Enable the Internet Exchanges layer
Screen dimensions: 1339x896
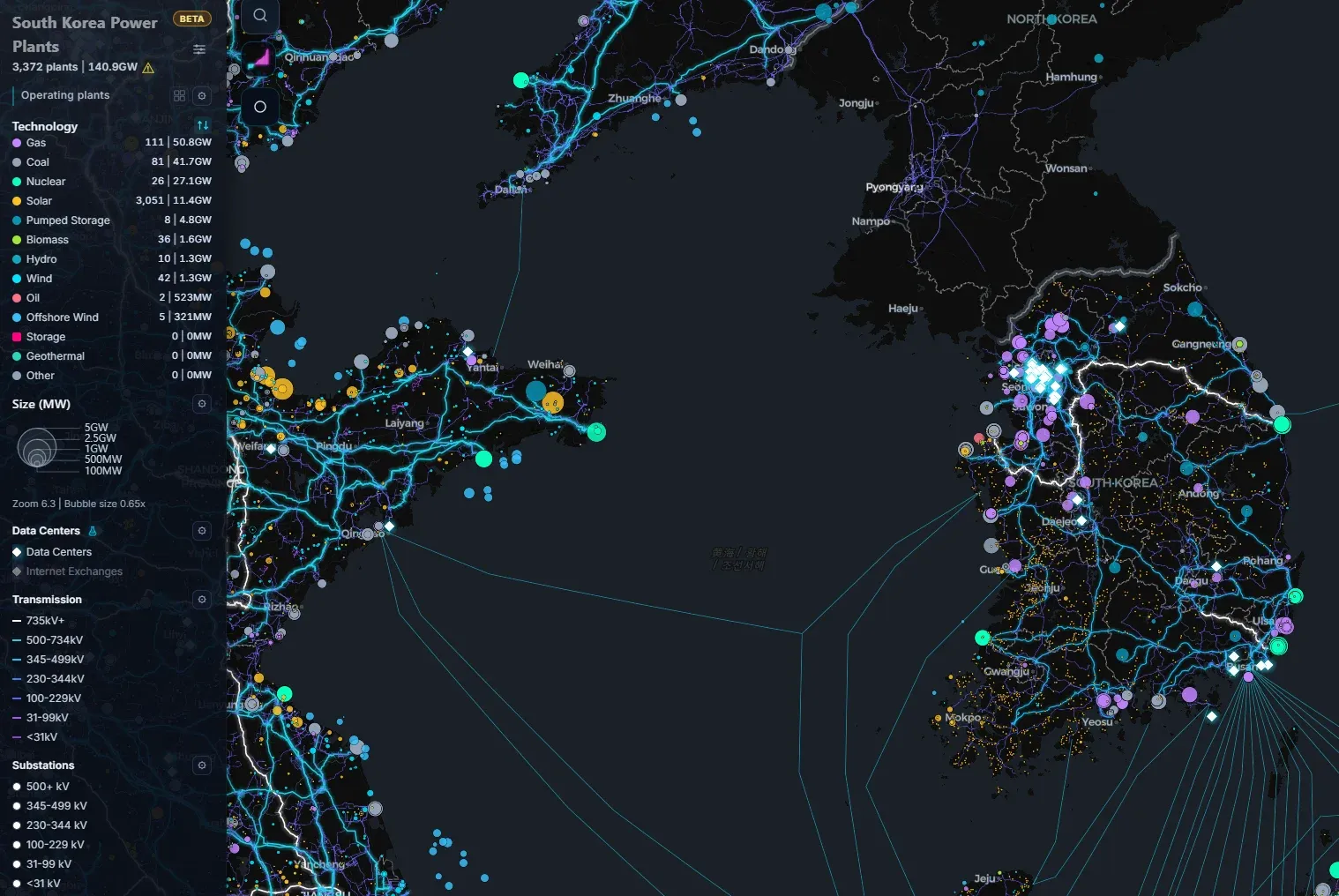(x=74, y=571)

* * * *

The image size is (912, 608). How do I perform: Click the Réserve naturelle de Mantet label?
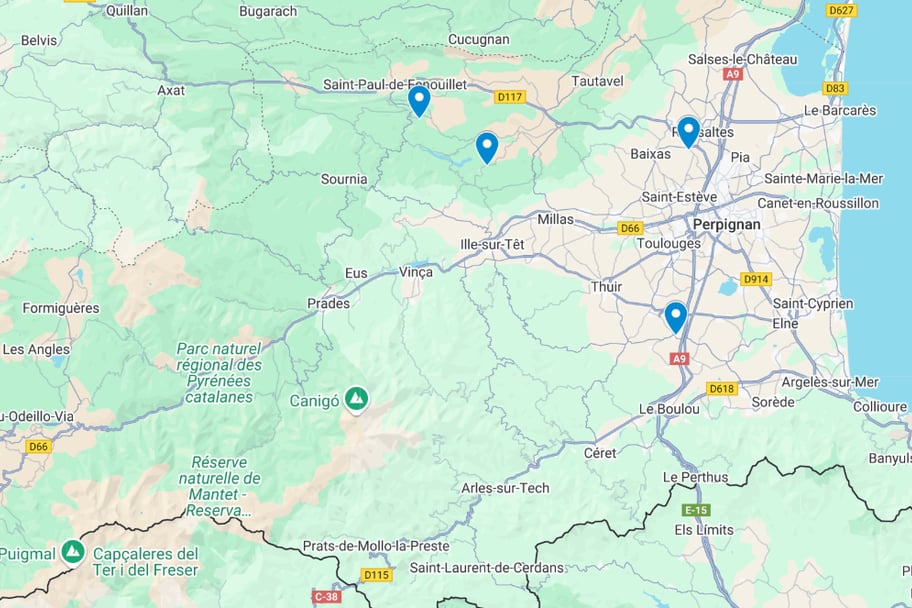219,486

* * * *

Task brief: Copy the data from the line containing "Enable the Internet Exchanges layer" through the line containing "(x=74, y=571)", swapping "Internet Exchanges" for "Submarine Cables" and keeping everything else the same. Leave out the pictures.

Expected answer:
Enable the Submarine Cables layer
Screen dimensions: 1339x896
(x=74, y=571)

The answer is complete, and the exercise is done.